### TASK TO CARRY OUT
Of the lines below, copy those that hold the word "this".

*** Block opens ***

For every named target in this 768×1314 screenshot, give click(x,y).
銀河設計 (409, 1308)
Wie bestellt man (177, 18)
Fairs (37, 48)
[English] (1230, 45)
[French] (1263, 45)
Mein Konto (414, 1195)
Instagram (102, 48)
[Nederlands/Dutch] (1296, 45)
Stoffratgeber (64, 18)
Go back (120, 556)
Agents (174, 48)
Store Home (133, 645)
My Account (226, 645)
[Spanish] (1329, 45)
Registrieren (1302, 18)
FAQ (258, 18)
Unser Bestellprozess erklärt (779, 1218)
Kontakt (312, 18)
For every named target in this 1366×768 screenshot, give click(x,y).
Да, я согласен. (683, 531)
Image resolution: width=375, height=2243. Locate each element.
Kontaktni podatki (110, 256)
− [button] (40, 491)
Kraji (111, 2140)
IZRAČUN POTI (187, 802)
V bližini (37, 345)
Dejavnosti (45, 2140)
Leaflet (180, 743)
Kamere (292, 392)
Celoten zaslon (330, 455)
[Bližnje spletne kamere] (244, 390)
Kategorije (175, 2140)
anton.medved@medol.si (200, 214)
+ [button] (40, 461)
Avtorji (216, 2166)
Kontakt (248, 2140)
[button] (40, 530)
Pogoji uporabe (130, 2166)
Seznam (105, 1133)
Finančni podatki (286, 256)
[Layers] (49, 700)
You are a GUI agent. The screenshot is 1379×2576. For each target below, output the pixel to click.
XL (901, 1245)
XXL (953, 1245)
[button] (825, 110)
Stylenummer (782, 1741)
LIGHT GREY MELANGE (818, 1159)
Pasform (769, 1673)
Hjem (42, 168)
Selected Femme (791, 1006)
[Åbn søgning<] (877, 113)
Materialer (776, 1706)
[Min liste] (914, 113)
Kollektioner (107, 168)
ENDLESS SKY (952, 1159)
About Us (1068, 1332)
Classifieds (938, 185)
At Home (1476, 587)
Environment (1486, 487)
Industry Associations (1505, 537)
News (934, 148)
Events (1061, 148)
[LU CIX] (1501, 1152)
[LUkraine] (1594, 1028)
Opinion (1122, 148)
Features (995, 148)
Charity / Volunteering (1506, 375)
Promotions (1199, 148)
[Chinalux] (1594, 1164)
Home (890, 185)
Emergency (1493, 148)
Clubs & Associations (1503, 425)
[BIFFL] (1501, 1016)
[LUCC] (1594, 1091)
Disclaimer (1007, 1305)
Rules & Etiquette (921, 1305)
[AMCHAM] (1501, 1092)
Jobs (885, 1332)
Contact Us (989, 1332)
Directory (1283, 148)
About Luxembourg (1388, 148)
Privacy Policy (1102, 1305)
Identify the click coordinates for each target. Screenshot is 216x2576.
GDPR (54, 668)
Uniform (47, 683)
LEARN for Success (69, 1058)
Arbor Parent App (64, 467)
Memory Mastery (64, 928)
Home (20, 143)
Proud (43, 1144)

*** Block closes ***

### FINISHED TASK
For every named target in this 768×1314 screenshot, give click(x,y).
For every named target in this 1366×768 screenshot, give click(x,y).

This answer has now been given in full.